WORK TO BE COMPLETED
Reproduce the data in its entirety, exactly as supplied.

Stored data
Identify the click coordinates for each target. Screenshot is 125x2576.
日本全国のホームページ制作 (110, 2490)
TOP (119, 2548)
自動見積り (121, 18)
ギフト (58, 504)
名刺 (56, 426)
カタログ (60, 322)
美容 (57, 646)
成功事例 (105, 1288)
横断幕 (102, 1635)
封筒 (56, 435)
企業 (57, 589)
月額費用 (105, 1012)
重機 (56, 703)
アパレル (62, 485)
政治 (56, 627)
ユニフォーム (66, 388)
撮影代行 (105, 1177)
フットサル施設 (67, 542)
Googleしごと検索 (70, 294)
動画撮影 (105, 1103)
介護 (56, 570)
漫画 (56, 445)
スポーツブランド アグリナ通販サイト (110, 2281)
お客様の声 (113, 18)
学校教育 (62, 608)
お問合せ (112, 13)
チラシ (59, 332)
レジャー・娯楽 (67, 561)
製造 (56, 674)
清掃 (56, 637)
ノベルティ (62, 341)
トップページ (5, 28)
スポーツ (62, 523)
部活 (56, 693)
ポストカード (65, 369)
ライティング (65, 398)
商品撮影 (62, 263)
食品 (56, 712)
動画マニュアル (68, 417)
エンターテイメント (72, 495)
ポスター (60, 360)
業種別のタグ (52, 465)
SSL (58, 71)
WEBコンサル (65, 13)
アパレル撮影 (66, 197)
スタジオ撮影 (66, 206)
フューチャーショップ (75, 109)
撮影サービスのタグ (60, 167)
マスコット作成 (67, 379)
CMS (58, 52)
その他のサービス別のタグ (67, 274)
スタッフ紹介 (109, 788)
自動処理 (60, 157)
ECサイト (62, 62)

WORKED SOLUTION
Identify the click coordinates for each target. Screenshot is 125x2576.
日本全国のホームページ制作 (110, 2490)
TOP (119, 2548)
自動見積り (121, 18)
ギフト (58, 504)
名刺 (56, 426)
カタログ (60, 322)
美容 (57, 646)
成功事例 (105, 1288)
横断幕 (102, 1635)
封筒 (56, 435)
企業 (57, 589)
月額費用 (105, 1012)
重機 (56, 703)
アパレル (62, 485)
政治 (56, 627)
ユニフォーム (66, 388)
撮影代行 (105, 1177)
フットサル施設 (67, 542)
Googleしごと検索 (70, 294)
動画撮影 (105, 1103)
介護 (56, 570)
漫画 (56, 445)
スポーツブランド アグリナ通販サイト (110, 2281)
お客様の声 (113, 18)
学校教育 (62, 608)
お問合せ (112, 13)
チラシ (59, 332)
レジャー・娯楽 (67, 561)
製造 (56, 674)
清掃 (56, 637)
ノベルティ (62, 341)
トップページ (5, 28)
スポーツ (62, 523)
部活 (56, 693)
ポストカード (65, 369)
ライティング (65, 398)
商品撮影 (62, 263)
食品 (56, 712)
動画マニュアル (68, 417)
エンターテイメント (72, 495)
ポスター (60, 360)
業種別のタグ (52, 465)
SSL (58, 71)
WEBコンサル (65, 13)
アパレル撮影 (66, 197)
スタジオ撮影 (66, 206)
フューチャーショップ (75, 109)
撮影サービスのタグ (60, 167)
マスコット作成 (67, 379)
CMS (58, 52)
その他のサービス別のタグ (67, 274)
スタッフ紹介 (109, 788)
自動処理 (60, 157)
ECサイト (62, 62)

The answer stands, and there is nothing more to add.